**PROBLEM DETAILS:** Where in the data below does the word "column" appear? Copy each line that holds it.
*** MATERIAL FOR THIS TASK ***
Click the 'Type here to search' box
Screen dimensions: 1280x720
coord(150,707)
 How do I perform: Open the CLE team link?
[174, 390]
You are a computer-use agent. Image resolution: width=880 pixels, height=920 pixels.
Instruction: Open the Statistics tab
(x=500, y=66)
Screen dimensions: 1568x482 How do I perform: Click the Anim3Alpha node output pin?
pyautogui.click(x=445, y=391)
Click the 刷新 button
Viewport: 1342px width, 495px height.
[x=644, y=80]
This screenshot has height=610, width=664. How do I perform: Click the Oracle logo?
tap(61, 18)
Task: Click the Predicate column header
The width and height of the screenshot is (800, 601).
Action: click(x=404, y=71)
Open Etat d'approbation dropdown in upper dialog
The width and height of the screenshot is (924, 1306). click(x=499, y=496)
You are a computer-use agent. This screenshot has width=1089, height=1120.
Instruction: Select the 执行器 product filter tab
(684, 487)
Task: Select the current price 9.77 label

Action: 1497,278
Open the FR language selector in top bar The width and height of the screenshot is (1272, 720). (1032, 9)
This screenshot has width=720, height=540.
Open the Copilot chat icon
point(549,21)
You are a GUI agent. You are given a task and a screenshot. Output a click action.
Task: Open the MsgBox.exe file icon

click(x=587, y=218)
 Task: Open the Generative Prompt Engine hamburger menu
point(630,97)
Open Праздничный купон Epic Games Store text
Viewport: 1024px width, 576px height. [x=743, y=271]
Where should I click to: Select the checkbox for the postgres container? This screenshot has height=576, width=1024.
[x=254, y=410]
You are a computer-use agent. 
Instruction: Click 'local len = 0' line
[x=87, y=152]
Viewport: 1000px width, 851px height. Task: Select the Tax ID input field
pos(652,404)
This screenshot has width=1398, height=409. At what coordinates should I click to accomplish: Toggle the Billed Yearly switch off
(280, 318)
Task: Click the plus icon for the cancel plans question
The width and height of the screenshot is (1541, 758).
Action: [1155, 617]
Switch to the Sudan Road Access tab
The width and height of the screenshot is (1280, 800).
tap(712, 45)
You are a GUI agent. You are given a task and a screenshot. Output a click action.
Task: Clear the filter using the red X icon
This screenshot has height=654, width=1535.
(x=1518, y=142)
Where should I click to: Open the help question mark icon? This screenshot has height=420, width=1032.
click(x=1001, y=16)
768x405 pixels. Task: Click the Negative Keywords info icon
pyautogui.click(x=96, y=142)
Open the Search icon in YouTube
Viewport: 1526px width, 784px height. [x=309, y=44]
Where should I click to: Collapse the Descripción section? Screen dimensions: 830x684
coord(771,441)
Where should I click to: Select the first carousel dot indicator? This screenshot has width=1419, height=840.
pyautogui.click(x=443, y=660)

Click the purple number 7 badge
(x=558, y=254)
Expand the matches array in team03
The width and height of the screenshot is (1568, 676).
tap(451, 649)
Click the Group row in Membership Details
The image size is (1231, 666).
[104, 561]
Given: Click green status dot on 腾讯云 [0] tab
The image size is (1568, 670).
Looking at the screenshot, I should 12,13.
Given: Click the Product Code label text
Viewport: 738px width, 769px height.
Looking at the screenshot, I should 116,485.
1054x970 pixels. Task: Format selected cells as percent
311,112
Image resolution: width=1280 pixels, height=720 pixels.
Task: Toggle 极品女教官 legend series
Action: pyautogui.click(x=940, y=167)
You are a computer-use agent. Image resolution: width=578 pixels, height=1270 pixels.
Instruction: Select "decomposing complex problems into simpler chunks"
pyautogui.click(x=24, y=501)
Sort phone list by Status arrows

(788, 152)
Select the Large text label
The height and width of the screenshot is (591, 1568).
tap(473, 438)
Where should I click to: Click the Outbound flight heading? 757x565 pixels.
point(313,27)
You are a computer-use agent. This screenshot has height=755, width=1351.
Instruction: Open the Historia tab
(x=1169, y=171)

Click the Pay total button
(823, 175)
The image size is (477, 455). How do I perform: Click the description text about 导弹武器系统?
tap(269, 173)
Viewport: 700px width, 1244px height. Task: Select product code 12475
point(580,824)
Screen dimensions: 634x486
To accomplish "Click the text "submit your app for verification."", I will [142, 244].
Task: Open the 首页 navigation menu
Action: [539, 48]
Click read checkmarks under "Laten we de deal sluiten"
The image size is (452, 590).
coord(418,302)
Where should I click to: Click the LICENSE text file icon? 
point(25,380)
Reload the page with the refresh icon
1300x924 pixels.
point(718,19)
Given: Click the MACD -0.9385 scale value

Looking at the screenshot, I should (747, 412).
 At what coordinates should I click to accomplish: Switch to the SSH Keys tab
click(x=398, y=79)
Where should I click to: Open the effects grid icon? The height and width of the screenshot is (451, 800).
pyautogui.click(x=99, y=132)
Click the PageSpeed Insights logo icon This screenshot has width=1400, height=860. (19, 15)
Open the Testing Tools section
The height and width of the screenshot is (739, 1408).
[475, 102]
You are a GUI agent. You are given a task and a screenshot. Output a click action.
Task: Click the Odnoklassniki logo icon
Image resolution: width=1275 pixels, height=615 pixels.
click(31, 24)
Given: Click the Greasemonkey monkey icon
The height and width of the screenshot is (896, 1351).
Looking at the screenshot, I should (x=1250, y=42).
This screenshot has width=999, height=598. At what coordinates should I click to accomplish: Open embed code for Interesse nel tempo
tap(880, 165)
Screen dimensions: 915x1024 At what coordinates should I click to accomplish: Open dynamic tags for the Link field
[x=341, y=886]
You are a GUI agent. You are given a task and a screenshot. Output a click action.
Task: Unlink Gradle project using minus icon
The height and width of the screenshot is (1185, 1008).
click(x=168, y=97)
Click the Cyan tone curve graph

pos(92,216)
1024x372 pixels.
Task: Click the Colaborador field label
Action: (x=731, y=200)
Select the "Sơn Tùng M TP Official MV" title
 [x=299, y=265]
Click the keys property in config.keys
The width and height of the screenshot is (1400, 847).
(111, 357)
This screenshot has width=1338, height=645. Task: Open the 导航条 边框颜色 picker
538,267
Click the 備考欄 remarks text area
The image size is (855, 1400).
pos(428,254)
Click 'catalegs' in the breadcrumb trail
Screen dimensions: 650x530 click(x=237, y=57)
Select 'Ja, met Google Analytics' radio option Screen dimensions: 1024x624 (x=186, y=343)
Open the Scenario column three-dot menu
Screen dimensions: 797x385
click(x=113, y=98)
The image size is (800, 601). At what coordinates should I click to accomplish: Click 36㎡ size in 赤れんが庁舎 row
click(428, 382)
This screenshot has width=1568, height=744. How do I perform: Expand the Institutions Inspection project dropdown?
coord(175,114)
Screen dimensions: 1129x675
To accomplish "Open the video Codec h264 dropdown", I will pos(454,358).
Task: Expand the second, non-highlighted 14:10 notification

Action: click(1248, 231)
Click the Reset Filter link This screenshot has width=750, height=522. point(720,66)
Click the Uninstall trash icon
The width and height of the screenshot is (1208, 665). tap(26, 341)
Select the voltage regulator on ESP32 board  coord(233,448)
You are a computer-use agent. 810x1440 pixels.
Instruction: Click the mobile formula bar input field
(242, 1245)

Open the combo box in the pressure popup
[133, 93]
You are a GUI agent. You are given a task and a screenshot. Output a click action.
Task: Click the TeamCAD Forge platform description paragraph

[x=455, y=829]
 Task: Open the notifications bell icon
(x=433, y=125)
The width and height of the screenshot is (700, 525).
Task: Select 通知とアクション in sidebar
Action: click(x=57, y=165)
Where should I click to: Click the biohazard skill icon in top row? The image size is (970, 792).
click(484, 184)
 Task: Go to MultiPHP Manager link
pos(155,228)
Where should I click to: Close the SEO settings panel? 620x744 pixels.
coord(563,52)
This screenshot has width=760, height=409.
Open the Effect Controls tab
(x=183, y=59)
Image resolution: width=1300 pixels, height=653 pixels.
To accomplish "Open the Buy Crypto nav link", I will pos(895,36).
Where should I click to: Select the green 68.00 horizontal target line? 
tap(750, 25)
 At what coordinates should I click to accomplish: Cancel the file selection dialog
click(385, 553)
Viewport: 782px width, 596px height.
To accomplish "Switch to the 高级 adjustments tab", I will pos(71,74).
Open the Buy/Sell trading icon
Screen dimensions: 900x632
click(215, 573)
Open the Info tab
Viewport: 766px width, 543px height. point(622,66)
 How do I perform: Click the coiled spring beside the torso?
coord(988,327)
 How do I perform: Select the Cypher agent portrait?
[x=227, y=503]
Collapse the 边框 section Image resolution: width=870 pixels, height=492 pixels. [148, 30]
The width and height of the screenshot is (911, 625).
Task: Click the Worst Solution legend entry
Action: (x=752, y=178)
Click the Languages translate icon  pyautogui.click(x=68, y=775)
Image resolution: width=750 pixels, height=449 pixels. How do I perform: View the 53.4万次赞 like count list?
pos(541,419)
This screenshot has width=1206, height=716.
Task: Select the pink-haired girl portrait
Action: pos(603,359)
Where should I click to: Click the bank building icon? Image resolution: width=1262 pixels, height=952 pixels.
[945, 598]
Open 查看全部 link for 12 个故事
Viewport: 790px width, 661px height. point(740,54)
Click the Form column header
*** End of MATERIAL FOR THIS TASK ***
**RESPONSE:**
Task: Click the Predicate column header
Open the Scenario column three-dot menu
Click the Form column header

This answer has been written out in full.